Keep the lines exact and the pictures out as you repeat the following listing.

▸ **Stored data**
=======

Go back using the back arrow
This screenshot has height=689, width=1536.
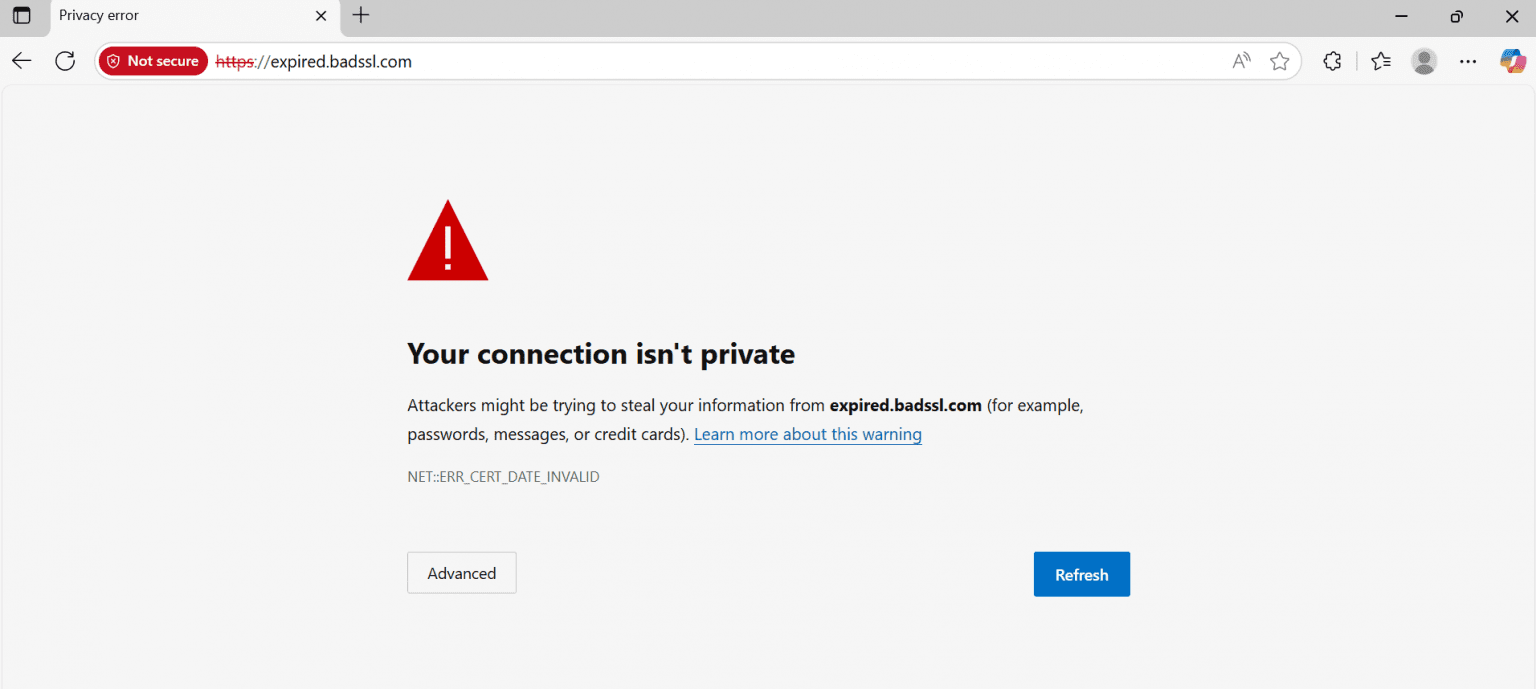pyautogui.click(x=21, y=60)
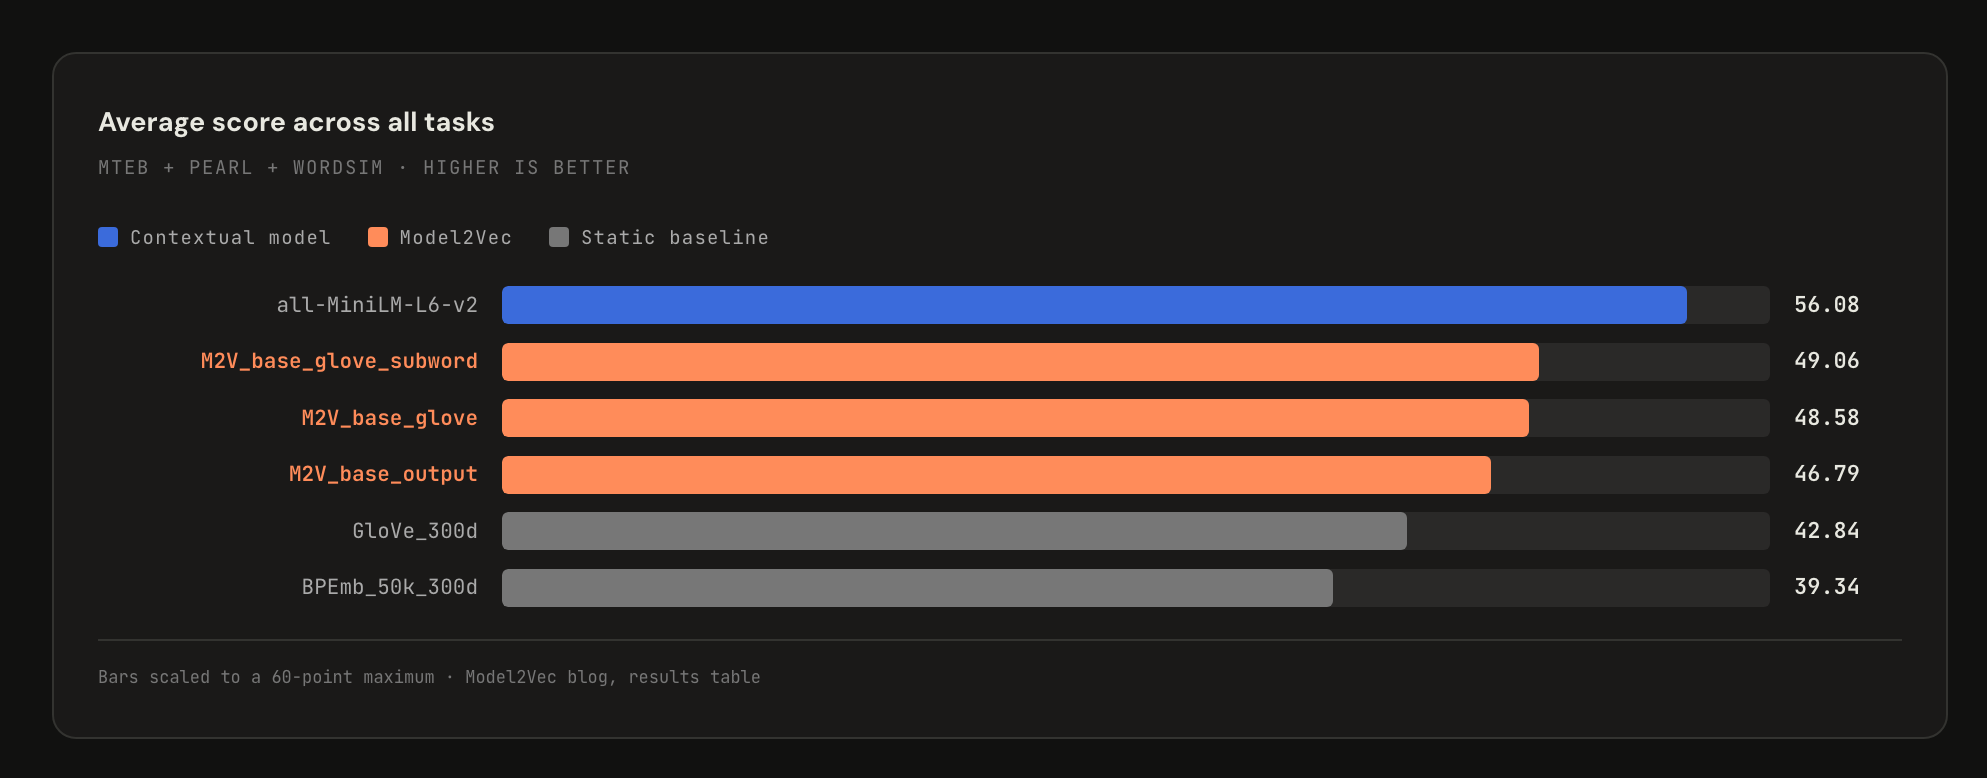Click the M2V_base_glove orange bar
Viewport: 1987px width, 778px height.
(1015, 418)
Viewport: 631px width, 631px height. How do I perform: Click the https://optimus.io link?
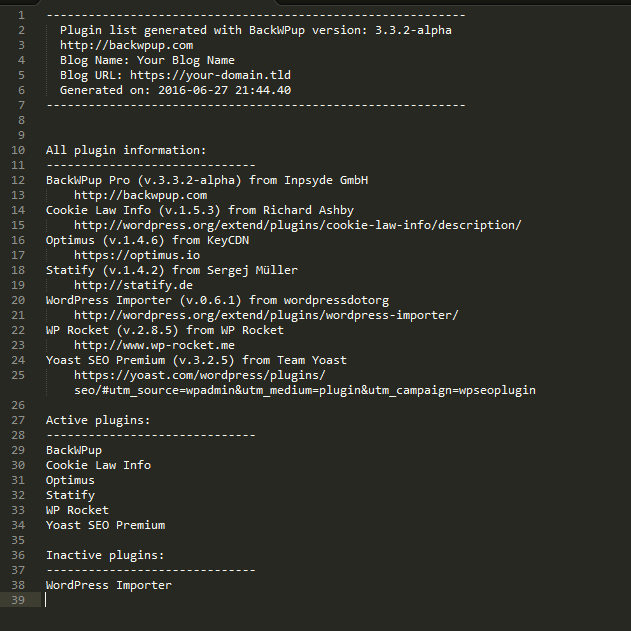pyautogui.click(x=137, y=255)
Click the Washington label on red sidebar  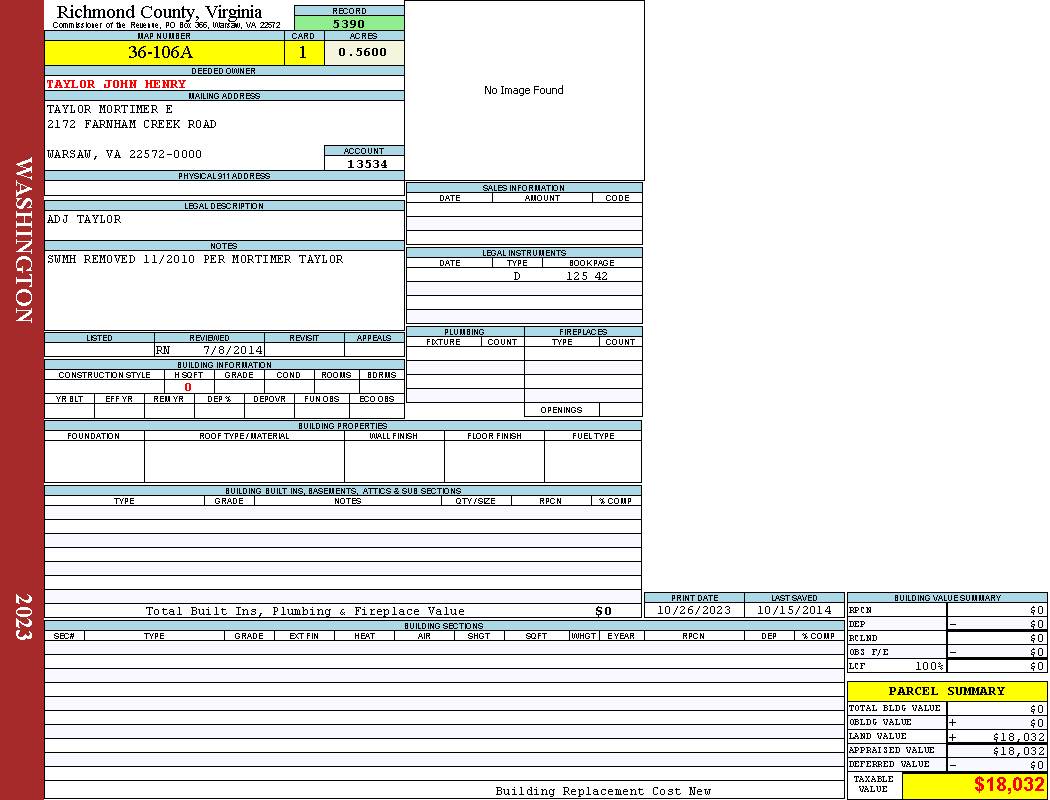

=======

▸ **Answer box**
Go back using the back arrow
This screenshot has height=689, width=1536.
pyautogui.click(x=21, y=60)
Click the M2V_base_glove orange bar
Viewport: 1987px width, 778px height.
(1015, 418)
Viewport: 631px width, 631px height. How do I perform: Click the https://optimus.io link?
pyautogui.click(x=137, y=255)
Click the Washington label on red sidebar  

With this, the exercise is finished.